The exchanging of atrocities among Hindus, Sikhs, and Muslims even leaves one
witness stating, “We were better off under the British. At least there was
security” (49). It is apparent throughout the novel that the prevailing
sentiment during the partitioning is that ethnic loyalties and identities are
more important than human unity. Such an idea is a direct holdover from
colonialism based on the ethnic superiority of whites. As a result, India is
divided against itself upon gaining its newly acquired freedom. The sense of
identity among the masses has been so changed through colonial contact that it
must be reconstructed through ethnic opposition. In other words, colonization
ultimately caused India to internalize the concept of “otherness,” directing the
sense of difference it signifies towards itself.
Jasmine
picks up after the events of Train to
Pakistan, addressing an anthropological concept affecting identity within
postcolonial studies that is highly controversial—hybridity. Fleeing from the
traditional constraints of Indian society as well as the lingering ethnic
violence of the partitioning, the heroine of this novel changes her identity
according to her locale and circumstance. In part, this fluctuation of identity
is a result of cultural immersion and assimilation that most immigrants
experience in a new land, such as America: “Once we start letting go—let go just
one thing, like not wearing our normal clothes, or a turban or not wearing a
tika on the forehead—the rest goes on its own down a sinkhole” (29). However,
interestingly Jasmine (or any of the other names/identities which she goes by)
desires to change, to become something new. Unlike, the projection of Conrad,
the revisionism of Achebe, or the division depicted in
Train to Pakistan,
Jasmine expresses the desire for a
new hybrid identity—one that is not controlled by colonial influence or ethnic
tradition. As a result, this novel addresses the postcolonial future more so
than the past or the present (as with the previously mentioned texts). It points
towards the development of a hybrid identity and understanding of the world in
which the dictates of colonial domination or ethnic tradition (that depend on a
static conception of identity) are no longer relevant.
In all of these texts, identity formation and the
politics governing its process in colonial and postcolonial times is a major
factor. The projection, revision, division, and hybridity of identity and
culture that are results of colonial contact have had (and still have) a vast
impact on global human relations. It is apparent that literature is one of the
venues in which such conflicts will be resolved. According to Camille Buxton,
“Literature often assumes the responsibility of not only navigating the space
between divergent cultures, but of explaining the resulting hybrid culture”

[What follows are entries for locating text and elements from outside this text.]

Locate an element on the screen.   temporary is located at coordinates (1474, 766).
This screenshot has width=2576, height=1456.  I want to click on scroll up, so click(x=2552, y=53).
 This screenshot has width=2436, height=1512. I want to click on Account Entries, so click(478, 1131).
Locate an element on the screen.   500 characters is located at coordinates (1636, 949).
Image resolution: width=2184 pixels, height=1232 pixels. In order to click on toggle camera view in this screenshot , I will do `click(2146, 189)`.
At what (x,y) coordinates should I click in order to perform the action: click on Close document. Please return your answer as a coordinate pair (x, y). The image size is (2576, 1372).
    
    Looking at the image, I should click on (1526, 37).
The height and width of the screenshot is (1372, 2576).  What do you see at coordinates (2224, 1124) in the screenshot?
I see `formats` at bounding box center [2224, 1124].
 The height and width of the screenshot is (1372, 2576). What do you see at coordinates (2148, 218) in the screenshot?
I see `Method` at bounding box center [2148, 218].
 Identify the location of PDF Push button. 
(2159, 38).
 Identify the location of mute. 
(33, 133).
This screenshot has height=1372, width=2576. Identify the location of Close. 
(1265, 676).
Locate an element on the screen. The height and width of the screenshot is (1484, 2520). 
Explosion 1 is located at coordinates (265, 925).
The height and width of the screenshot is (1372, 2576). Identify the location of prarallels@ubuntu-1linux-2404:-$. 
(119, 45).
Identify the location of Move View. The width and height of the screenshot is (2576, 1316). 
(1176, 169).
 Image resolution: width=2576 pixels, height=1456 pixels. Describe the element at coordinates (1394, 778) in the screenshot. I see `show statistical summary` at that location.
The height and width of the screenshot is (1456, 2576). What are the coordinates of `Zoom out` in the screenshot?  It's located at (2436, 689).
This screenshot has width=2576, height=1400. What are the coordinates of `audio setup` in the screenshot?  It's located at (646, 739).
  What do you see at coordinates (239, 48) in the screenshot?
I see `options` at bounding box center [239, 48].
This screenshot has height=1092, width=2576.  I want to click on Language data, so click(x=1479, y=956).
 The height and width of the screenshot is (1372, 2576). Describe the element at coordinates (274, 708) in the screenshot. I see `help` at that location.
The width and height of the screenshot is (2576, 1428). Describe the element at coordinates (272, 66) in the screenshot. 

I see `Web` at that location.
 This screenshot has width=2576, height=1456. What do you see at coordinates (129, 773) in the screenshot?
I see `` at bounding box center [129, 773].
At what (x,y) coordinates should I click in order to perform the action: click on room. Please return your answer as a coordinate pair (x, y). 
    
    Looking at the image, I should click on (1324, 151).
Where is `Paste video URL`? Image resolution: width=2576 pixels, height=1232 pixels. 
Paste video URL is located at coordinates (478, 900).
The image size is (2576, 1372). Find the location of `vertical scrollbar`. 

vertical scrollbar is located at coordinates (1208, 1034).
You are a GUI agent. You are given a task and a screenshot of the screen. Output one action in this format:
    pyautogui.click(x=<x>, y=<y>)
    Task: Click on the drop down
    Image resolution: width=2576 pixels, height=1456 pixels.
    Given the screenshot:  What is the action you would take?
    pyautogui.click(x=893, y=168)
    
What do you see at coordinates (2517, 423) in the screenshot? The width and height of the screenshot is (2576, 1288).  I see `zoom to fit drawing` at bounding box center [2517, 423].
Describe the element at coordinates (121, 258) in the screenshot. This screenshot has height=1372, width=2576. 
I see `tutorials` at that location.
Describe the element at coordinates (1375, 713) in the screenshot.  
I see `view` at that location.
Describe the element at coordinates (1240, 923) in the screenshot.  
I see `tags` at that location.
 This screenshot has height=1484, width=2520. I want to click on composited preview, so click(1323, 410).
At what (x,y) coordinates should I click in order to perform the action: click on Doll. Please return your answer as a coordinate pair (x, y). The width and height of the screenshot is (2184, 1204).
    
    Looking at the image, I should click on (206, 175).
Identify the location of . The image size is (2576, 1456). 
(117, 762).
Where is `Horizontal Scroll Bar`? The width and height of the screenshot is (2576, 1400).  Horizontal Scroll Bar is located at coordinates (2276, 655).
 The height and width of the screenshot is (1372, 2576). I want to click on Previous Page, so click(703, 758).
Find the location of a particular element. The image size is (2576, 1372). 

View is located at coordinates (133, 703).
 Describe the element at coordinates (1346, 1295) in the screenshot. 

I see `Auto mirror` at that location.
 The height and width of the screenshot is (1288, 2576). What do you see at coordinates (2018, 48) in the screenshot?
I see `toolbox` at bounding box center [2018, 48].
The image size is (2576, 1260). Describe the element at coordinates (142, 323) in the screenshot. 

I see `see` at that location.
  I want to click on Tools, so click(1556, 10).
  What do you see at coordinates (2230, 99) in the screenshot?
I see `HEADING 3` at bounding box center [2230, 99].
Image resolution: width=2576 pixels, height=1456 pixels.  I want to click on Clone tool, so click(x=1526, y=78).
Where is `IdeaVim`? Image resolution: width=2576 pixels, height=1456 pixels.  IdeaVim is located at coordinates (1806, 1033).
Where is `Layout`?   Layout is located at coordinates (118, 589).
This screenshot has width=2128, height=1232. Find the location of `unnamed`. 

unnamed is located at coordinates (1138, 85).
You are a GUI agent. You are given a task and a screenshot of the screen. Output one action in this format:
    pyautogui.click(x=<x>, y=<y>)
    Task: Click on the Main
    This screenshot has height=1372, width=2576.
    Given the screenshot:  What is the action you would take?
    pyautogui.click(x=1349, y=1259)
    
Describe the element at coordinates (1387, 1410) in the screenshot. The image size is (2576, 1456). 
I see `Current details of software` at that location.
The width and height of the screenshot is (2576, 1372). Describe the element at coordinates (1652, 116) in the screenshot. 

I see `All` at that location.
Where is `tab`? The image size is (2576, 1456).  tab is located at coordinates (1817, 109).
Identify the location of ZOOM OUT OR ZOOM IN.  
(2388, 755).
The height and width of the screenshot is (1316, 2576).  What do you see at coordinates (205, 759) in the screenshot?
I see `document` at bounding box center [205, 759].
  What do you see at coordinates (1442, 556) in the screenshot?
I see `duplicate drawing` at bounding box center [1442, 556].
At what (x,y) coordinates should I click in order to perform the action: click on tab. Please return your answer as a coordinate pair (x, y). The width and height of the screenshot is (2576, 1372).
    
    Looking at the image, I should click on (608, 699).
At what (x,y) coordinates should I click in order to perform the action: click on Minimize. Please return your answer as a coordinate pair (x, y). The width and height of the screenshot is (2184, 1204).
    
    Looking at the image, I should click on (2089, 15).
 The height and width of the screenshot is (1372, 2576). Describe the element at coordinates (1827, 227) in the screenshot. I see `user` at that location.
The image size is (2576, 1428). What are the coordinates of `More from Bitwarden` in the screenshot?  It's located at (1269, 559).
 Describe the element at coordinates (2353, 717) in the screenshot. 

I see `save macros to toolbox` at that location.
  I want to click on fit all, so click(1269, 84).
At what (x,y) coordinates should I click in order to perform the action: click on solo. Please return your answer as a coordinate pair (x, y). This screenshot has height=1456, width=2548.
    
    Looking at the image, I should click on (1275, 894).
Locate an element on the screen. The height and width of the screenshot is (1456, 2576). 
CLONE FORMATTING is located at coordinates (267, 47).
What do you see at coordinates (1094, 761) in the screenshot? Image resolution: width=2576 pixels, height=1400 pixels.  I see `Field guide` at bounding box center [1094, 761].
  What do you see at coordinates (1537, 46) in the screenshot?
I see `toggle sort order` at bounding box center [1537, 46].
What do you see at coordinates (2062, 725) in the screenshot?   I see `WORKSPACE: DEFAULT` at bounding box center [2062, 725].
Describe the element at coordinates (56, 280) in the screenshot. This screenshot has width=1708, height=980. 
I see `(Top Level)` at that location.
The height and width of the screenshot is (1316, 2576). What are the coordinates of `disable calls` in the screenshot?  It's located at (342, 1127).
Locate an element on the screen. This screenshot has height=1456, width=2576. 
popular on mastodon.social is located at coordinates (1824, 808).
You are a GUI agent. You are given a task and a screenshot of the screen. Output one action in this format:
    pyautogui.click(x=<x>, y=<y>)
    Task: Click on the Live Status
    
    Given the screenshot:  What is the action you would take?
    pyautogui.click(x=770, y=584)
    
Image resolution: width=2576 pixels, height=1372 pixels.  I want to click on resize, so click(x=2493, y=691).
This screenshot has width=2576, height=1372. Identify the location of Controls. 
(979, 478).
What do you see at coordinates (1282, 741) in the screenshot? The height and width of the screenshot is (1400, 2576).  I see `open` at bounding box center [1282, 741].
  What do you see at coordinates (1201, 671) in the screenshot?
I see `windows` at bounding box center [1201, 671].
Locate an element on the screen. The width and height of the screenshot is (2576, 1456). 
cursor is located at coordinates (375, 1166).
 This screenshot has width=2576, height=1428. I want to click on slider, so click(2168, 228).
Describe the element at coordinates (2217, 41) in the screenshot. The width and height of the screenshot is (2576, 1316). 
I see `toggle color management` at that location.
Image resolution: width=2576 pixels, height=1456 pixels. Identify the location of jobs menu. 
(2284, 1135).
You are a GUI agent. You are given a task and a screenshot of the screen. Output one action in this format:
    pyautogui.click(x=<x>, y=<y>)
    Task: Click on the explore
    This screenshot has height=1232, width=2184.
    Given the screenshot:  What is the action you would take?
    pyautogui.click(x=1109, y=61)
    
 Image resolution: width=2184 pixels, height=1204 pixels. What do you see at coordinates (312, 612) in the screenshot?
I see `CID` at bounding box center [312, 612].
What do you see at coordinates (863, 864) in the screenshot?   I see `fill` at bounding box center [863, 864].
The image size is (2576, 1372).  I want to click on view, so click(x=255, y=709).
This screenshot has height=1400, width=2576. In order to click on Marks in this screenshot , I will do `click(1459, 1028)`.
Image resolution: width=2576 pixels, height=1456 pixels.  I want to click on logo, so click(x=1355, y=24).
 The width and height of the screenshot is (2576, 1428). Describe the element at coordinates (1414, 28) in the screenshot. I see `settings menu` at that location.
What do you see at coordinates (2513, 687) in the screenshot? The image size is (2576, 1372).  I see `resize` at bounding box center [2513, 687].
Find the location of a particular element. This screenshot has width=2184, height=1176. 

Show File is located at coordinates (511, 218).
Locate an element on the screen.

(para. 5). In the case of colonial-postcolonial literature, nothing could be
truer. It is through literature that peoples and culture talk to themselves
about themselves in order to discover in fact who they are. In a global
environment such as in the present, when the flux of change is constant and
effects even the most basic tenets of identity, it is through the discourse of
literature and other aesthetic mediums that a balance is found.